第17話 あぁ、エミリア

⸺⸺月末。


 多分、昨日の学院がお休みのときにエミリアはアラン様と対面したんじゃないかと思うんだよね……。


 そう思っていると、案の定ランチの時にエミリアにその報告を受けることになる。


「昨日ね、婚約者のアラン様とお会いしてきたの」

「おぉ、昨日だったんだ。どうだったの?」


「あのね、可愛らしいお顔でツンと澄ましてとても素敵な方だった」

 エミリアはそう嬉しそうに言う。アラン様はアイドル顔だもんね、可愛いよね。

「そっかぁ! 素敵な人で良かったじゃない。これからデートとかして仲を深められたらいいね」


「うん……! アラン様のお母様が2人きりの予定を立てて下さって、次の休みの日にデートをしてくることになったの」

 アラン様本人ではなくお母様が……。うむ、雲行きは怪しいな。

「良いね! 楽しんできてね。ちゃんとどんな感じだったか話してよ?」

「ありがとう。うん、もちろんだよ。また聞いてね!」


 エミリアはアラン様へ好印象。アラン様は恐らく想定通りイマイチっと。

 その晩アーサー殿下の部屋を訪れると、このやり取りの一部始終を彼にも報告した。


⸺⸺


 さて、その休みの日の翌日。私はソワソワしながらエミリアがランチに来るのを待つ。

 あれ、エミリア遅いな……。


 あ、来た……って、明らかに落ち込んでる!


「ディアナ……やっほー……」

「エミリア……昨日、何かあったんだね……」

 彼女はこくんとうなずいた。

「アラン様、全然楽しくなさそうだった……」

 ありゃ、やっぱりか。


「そうなんだ……まだ慣れてないからかな?」

「なんかね、そんな感じじゃなくて、根本的に婚約が嫌だったみたいで、“貴族の結婚に愛なんていらないんだから、母上もこんな面倒くさいプラン立てなくていいのに……”だって……」


「うわぁ、それエミリアに直接言ってきたの?」

「うん……楽しくないですか? って聞いたら、そうやって言われたの。それで、昨日は予定より早めにお開きになったの」


「うぅ……そうだったか」

「でも、これが本来の貴族の結婚なんだよね。本来愛なんていらないんだから……私は勝手に彼のこと好きでいてもいいよね?」

 エミリア、なんて前向きな!


「エミリア、私、あなたの恋応援するから……!」

「ありがとうディアナ!」


⸺⸺それから10日後の早朝。


 私が自分の部屋で授業に行く準備をしていると、エミリアが部屋の戸をトントンとノックしてくる。


「どうしたのエミリア……って、何その荷物!?」

 戸を開けると、大きな荷物を抱えたエミリアがうつむいて立っていた。


「私、退学になった」

「ええええ!?」

 頭の中が真っ白になる。
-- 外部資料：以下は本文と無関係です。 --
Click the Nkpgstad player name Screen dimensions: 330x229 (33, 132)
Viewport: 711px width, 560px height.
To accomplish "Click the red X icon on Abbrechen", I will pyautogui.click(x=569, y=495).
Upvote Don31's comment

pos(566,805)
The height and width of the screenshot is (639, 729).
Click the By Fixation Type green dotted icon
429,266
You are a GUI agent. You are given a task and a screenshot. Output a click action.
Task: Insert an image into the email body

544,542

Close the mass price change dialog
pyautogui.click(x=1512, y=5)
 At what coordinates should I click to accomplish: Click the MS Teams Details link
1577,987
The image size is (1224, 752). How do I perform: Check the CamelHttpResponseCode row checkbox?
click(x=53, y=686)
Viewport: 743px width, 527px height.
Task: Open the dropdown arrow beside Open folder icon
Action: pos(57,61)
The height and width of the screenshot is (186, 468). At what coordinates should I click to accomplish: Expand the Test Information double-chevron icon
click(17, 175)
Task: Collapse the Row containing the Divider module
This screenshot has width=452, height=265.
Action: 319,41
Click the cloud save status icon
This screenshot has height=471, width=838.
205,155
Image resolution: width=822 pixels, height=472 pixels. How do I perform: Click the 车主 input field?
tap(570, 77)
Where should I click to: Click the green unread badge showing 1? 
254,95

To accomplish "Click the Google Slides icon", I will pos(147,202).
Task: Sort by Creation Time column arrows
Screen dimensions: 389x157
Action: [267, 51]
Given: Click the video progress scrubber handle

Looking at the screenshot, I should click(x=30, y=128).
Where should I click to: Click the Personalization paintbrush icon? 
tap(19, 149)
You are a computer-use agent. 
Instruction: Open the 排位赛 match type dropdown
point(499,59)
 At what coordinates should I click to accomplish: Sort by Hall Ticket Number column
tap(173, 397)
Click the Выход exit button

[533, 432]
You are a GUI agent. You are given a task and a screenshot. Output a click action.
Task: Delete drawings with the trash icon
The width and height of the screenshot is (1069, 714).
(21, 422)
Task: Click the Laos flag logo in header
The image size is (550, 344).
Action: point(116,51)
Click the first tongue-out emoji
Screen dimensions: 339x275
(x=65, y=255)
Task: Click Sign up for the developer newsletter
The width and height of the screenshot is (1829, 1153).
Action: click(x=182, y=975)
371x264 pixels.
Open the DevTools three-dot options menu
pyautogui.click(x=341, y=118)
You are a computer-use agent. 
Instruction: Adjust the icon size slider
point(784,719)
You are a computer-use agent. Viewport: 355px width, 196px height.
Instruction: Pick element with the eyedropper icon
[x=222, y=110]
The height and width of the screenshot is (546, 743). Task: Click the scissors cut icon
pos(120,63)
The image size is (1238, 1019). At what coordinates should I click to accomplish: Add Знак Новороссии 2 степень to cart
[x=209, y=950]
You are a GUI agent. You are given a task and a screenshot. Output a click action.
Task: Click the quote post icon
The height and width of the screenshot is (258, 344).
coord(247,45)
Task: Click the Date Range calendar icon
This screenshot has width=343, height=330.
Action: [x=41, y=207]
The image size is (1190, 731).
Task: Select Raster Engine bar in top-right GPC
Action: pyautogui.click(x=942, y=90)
急すぎない?


 黙るエミリアに私は恐る恐る尋ねてみる。

「な、何でか聞いてもいい……?」

「……あのね、アラン様と婚約してるのに、別の男性と、その……関係を持っちゃって、その場面を偶然アラン様のお母様に目撃されちゃったの……」


 エミリア……知らない間にハニートラップに引っかかってた……!

「えっと……誰?」

「クラース・アンドレイ様……しかも、クラース様にも遊びだったって言われちゃった」

 うわぁ、バッドエンドの展開そのまま!


「それでね、私のその愚かな行為のせいでお父様のお仕事がなくなっちゃって、私貴族じゃなくなったから……この学院にもいられないの……」

「そんなエミリア……」


「じゃぁね、ディアナ。あなたには良い縁談が訪れますように……」


 エミリアはそう言ってトボトボと去ってった。